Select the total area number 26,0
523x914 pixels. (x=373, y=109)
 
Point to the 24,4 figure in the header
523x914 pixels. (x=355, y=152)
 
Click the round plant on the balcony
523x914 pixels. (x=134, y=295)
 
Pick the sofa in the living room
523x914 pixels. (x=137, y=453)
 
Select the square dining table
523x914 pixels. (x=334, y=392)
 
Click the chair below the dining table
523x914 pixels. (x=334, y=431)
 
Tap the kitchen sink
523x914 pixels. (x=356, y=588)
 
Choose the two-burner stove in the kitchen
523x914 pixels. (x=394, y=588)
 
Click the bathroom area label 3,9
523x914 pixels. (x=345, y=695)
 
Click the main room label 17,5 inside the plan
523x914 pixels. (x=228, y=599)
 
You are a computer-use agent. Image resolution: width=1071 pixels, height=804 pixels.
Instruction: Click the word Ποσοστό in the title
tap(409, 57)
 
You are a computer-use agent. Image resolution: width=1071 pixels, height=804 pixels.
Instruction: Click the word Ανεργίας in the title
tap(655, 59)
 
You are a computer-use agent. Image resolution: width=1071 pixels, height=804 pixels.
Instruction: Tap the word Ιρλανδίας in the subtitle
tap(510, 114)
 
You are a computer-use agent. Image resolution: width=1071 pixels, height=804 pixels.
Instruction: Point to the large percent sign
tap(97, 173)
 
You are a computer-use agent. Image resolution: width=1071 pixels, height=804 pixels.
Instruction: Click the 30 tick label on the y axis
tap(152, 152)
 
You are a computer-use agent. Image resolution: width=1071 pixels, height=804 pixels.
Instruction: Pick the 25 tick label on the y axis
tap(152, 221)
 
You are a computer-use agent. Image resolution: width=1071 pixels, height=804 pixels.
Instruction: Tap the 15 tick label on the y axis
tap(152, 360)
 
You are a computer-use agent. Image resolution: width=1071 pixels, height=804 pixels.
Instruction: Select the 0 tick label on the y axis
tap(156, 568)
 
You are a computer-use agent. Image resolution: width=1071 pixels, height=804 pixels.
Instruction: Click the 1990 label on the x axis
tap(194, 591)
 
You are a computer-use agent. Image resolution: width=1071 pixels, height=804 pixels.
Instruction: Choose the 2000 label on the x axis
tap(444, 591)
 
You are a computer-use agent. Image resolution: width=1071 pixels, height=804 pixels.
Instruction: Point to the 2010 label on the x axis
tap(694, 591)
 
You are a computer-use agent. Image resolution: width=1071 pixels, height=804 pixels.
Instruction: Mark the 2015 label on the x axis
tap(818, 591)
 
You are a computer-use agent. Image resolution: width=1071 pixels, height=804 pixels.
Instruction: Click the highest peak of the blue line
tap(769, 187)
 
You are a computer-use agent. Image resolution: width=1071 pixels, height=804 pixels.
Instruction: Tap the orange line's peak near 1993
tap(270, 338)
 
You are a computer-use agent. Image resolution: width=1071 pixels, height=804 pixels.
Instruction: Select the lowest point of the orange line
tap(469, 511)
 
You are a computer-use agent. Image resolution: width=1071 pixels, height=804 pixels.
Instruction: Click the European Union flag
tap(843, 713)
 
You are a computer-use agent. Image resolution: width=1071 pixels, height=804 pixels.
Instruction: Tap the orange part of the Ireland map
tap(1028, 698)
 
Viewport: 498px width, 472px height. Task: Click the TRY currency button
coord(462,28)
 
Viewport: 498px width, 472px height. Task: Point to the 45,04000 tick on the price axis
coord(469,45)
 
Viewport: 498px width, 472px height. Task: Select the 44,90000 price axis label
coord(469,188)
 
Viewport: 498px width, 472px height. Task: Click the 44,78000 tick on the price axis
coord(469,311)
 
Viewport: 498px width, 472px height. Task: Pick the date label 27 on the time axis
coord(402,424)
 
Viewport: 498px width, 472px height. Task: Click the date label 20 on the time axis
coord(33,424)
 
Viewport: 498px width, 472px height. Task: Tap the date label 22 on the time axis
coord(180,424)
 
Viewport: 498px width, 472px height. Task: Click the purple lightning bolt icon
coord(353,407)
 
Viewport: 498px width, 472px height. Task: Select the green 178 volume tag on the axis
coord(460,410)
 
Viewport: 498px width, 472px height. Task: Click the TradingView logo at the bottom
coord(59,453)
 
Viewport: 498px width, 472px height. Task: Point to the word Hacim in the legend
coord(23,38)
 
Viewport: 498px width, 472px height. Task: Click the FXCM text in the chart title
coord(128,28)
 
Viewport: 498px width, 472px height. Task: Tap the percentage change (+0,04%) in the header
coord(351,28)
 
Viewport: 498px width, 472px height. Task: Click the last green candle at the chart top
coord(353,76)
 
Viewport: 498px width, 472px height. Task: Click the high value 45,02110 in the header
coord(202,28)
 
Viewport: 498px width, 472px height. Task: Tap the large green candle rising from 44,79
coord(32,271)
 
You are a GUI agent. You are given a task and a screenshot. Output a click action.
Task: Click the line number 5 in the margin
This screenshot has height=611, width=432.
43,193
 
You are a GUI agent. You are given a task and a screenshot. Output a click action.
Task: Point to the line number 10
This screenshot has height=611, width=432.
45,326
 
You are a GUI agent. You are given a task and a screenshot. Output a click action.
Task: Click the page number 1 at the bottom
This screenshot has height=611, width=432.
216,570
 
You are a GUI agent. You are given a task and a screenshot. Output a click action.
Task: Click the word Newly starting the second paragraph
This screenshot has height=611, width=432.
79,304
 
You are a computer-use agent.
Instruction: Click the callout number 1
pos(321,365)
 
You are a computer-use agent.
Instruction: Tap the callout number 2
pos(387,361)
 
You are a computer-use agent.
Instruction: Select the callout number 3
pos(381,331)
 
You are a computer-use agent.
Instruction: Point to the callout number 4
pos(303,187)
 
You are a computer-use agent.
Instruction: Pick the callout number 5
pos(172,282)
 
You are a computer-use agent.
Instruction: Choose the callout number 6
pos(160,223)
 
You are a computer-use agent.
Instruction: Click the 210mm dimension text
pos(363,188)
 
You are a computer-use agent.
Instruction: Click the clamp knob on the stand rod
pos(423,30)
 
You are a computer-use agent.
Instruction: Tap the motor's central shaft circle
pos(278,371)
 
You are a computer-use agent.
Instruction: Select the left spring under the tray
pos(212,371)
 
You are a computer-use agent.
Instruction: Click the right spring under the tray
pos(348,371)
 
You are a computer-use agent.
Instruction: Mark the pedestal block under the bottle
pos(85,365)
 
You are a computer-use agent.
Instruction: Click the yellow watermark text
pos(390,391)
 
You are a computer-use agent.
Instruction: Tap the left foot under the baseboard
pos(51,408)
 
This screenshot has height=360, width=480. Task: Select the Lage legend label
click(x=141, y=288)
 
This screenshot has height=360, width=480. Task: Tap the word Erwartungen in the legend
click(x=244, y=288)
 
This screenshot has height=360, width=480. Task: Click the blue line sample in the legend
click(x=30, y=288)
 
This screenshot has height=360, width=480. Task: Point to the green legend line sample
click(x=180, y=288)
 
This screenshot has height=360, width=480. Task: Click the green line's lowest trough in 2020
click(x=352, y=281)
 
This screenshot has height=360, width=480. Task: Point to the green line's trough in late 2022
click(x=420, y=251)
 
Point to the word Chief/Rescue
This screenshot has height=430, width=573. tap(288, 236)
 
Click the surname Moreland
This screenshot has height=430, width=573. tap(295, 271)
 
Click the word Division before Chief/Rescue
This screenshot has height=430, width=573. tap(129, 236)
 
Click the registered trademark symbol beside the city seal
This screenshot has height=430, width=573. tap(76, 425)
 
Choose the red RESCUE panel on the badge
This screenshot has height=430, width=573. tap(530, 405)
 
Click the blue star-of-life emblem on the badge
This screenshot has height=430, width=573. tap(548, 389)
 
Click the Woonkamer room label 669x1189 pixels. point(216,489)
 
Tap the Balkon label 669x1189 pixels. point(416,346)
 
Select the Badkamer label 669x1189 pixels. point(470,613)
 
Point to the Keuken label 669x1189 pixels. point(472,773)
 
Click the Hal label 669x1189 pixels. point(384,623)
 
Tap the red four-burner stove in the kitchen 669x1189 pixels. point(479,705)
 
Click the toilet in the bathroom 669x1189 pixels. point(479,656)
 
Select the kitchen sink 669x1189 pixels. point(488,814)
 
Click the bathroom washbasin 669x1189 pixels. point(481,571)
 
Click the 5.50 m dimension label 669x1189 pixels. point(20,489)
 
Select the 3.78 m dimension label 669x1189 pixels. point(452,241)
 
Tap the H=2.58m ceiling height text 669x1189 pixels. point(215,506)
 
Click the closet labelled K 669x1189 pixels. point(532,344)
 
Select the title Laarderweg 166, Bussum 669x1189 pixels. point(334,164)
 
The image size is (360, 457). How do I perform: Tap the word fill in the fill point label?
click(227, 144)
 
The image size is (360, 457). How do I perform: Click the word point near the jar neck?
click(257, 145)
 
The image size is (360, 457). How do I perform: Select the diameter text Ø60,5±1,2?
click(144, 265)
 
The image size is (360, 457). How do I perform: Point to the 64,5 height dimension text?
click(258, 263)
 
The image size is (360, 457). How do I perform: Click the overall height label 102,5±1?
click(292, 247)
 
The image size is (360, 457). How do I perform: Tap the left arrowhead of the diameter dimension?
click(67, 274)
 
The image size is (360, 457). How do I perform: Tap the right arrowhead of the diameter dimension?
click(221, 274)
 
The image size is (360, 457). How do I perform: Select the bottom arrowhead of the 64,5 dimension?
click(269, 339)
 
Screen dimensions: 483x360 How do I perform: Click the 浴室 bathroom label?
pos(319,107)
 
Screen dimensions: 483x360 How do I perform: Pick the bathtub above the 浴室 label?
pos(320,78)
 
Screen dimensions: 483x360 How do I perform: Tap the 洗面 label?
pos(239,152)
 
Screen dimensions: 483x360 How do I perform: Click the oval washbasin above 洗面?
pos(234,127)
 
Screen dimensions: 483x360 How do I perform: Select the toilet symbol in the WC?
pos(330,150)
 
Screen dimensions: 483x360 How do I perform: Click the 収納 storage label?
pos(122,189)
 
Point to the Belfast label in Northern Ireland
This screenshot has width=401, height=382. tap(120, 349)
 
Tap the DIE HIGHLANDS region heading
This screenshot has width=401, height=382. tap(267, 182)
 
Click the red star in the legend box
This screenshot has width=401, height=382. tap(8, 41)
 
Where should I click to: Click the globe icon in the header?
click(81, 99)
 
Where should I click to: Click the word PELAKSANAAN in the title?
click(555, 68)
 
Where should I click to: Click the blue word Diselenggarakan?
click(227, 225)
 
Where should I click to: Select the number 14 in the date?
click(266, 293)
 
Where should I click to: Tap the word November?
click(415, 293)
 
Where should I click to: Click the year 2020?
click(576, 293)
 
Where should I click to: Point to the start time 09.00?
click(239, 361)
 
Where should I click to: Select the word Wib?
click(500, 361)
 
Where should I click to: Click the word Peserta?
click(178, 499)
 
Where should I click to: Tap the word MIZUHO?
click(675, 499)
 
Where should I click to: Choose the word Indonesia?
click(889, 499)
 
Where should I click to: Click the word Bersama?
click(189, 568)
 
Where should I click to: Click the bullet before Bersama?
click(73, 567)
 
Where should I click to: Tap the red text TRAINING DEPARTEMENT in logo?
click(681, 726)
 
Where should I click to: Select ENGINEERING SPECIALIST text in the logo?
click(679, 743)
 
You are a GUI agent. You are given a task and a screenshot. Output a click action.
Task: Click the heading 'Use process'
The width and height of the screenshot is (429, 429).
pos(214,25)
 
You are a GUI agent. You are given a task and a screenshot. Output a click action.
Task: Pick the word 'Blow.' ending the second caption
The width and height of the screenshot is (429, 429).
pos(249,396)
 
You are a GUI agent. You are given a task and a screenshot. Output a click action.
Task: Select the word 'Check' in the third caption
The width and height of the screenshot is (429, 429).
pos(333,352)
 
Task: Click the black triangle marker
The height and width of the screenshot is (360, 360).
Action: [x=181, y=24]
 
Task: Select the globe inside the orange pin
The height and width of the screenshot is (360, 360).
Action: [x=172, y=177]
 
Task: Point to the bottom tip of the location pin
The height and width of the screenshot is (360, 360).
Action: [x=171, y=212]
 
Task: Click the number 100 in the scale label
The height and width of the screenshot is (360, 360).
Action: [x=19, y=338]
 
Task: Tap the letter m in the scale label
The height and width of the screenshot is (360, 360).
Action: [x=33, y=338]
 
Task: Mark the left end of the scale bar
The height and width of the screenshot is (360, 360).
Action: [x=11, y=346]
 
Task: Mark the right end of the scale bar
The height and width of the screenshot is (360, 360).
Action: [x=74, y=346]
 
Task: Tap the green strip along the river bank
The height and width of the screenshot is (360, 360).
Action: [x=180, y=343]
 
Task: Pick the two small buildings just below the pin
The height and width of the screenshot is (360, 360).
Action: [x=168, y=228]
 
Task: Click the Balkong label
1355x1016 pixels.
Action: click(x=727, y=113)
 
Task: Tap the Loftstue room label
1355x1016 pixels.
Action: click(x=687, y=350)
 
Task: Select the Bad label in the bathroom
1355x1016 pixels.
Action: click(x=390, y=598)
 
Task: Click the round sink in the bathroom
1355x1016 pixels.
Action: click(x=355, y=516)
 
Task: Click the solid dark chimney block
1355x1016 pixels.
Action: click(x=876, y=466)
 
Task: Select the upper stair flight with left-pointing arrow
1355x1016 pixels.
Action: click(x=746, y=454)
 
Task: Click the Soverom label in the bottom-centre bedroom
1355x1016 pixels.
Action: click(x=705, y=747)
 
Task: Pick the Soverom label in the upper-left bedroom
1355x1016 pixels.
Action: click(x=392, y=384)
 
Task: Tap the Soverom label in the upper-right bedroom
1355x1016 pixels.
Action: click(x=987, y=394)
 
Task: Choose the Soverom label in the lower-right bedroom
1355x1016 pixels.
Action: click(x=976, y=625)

Exercise task =>
Show every line of the data above that contains the word "Choose". Case counts.

Solution for this exercise =>
Choose the two-burner stove in the kitchen
Instruction: Choose the 2000 label on the x axis
Instruction: Choose the callout number 6
Choose the red RESCUE panel on the badge
Where should I click to: Choose the word Indonesia?
Task: Choose the Soverom label in the lower-right bedroom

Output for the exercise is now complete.